Directed by: Park Ri-woong
Distributed by: 815 Pictures
Written by Patrick Hao
64/100
The title “The Girl on a Bulldozer” is an evocative image, one that filmmaker, Park Ri-woong, relies heavily on in his debut feature. The image of a petite woman handling such a large, unwieldy machine with so much destructive power. The girl in question is Hae-young (Kim Hye-yoon), who is simmering with resentment and anger. Her anger is towards many things, but most prominently the inequity of life. She is 19 and directionless. None of that is helped by her deadbeat father (Park Hyuk-kwon), the owner of a Chinese restaurant, a gambler, and an all-around rogue. The only person Hae-young really seems to care for is her little brother.
Then her life is turned even more upside down when her father is in a car accident rendering him in a coma. This burdens Hae-young with all the financial responsibility of the restaurant, her brother, and, soon, administrative hurdles, as she deals with the life insurance company. That is when “The Girl on a Bulldozer” becomes a pseudo-political thriller as Hae-young finds discrepancies between the police report and what the insurance company is saying.
While shot and paced like a thriller, the assured debut from Park Ri-woong is without a doubt a character study. Reductively, it plays like a pop version of the Dardennes Brothers’ “Two Days One Night.” The film rarely ever leaves Hae-young, which is anchored by an emotionally deep performance from Kim Hye-yoon as she struggles through containing her simmering anger toward society and the inequities it brings.
As the film progresses, it becomes clear that this character is not so much a character per se, but an amalgamation of many South Koreans’ feelings of being left behind. It’s hard not to think of the over-the-top Michael Douglas character in “Falling Down,” another character more representative of overall cultural attitudes than an individual character. That is why the convoluted developments as the mystery progresses are almost forgivable. This is a parable as opposed to Dardennes’ social realism.
“The Girl on a Bulldozer” is an incredibly earnest film functioning through its emotive state. But, in doing that, it gets stalled on its tracks by the middle of the film (pun intended!) until the titular bulldozer moment. It is every bit as satisfying as when Al Pacino in “Dog Day Afternoon” leaves the bank for the airport, even if the ending was never in doubt. Capitalism prevails.
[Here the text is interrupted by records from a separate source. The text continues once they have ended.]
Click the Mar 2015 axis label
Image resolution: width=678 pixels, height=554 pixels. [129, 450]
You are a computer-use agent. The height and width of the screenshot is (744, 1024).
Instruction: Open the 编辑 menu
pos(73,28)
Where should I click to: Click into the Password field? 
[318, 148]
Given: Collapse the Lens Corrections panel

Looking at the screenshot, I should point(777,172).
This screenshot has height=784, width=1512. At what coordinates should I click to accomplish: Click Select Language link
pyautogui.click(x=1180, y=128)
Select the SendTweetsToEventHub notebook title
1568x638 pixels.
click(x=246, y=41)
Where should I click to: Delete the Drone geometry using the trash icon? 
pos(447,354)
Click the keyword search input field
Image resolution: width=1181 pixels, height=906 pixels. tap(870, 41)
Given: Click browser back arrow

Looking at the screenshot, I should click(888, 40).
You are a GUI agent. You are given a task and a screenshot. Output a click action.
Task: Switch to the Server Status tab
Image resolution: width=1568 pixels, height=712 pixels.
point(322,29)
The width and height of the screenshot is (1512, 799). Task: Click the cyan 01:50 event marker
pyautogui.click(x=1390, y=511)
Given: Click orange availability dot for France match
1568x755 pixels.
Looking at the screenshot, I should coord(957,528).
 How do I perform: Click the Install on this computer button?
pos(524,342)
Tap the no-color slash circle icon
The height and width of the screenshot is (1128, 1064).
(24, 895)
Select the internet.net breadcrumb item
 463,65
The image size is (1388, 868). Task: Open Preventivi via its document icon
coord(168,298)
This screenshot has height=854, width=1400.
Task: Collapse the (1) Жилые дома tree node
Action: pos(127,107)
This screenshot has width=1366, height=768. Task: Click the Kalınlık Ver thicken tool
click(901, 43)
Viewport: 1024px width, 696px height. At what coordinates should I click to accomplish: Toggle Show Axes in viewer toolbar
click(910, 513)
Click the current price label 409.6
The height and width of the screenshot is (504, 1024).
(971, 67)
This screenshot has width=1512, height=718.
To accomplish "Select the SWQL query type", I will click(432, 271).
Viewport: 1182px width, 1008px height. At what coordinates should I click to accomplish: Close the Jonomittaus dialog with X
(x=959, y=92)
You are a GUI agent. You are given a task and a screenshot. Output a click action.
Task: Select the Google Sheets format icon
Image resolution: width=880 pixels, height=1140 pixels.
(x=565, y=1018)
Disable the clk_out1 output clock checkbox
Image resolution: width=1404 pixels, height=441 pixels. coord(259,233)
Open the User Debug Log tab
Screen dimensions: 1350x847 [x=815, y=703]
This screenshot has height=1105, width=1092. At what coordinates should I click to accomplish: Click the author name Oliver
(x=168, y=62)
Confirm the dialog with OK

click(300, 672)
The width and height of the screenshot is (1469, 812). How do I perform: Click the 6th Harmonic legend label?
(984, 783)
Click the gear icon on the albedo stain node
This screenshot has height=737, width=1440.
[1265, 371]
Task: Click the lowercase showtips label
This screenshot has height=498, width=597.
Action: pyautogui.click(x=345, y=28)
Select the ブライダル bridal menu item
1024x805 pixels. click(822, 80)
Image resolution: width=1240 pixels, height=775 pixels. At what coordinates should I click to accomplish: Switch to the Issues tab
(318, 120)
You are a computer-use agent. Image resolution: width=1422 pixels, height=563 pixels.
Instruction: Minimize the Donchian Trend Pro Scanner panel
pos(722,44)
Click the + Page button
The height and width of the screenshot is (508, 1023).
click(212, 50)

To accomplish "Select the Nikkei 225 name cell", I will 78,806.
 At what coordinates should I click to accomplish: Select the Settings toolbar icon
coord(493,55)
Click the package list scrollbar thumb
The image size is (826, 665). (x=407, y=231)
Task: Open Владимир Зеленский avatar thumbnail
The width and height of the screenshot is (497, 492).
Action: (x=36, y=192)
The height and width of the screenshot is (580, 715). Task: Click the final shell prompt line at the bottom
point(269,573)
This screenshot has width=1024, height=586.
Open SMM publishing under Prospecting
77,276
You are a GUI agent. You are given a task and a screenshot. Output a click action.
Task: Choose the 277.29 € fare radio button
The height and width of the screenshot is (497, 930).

Yet, the final moments still bother me, an almost antithesis of what the film was building up to. Maybe it is good for such a dour movie for there to be some hope laid in there. But, the emotional catharsis was already there. The happy ending cheapens it. Either way, Park’s social satire is an interesting encapsulation of social distress, one whose feelings are able to cross cultural borders easily.